Yale Workshop Set Framework for U.S.-Muslim Summit

To set in motion a fruitful dialogue between the Muslim world and the United States — which President Barack Obama promoted at an address at Cairo University last June — Yale Divinity School hosted a planning meeting on Feb. 22-23 for a summit to be held at Egypt's Bibliotheca Alexandrina in June.

To set in motion a fruitful dialogue between the Muslim world and the United States — which President Barack Obama promoted at an address at Cairo University last June — Yale Divinity School hosted a planning meeting on Feb. 22-23 for a summit to be held at Egypt’s Bibliotheca Alexandrina in June.

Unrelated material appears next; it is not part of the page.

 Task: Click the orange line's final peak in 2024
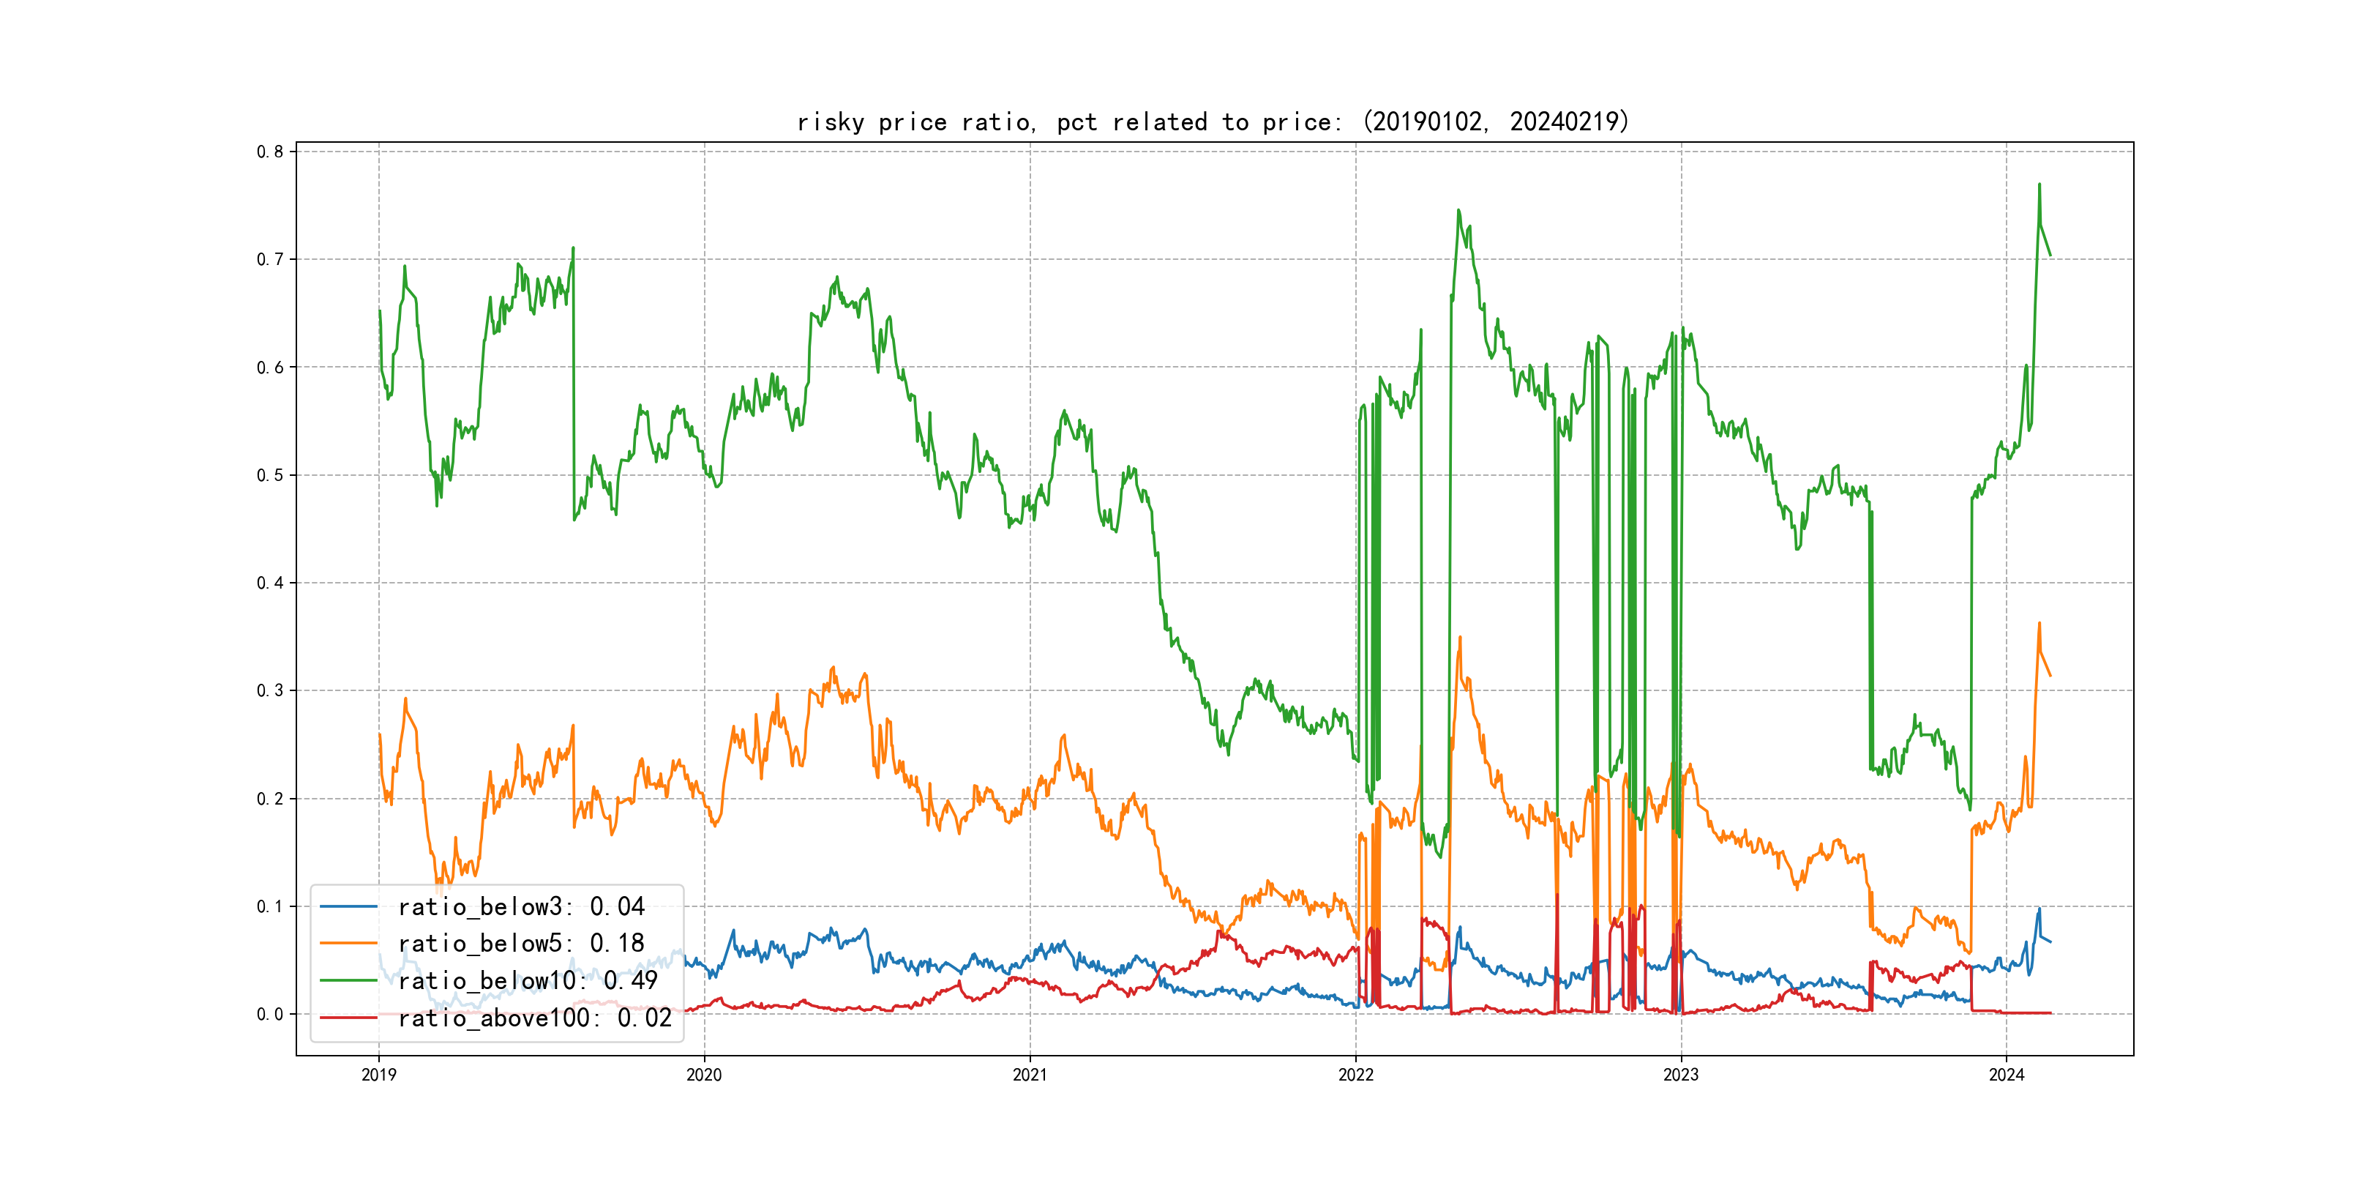[x=2039, y=623]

Several dozen scholars, policymakers, activists and public figures, equally divided between Americans and residents of Muslim countries, attended the meeting at Yale. The gathering included a series of plenary and discussion sessions and a concluding presentation, all intended to help formulate the framework for the conference in Alexandria and to articulate specific issues for ­consideration.

Sessions addressed such topics as the use and abuse of religion; searching for common ground; and developing creative and concrete actions to implement a New Beginnings initiative. Participants also explored ways of achieving common goals through dissemination of knowledge, improving access to information, using new technologies and investing in culture.

Among the organizers of the Yale workshop were Ismail Serageldin, executive director of the Library of Alexandria and initiator of the event, who delivered the keynote address; Harold Attridge, the Reverend Henry L. Slack Dean of Yale Divinity School; Sallama Shaker, visiting professor of Middle East and Islamic studies at Yale; and Joseph Cumming, director of the Reconciliation Program at the Yale Center for Faith and Culture.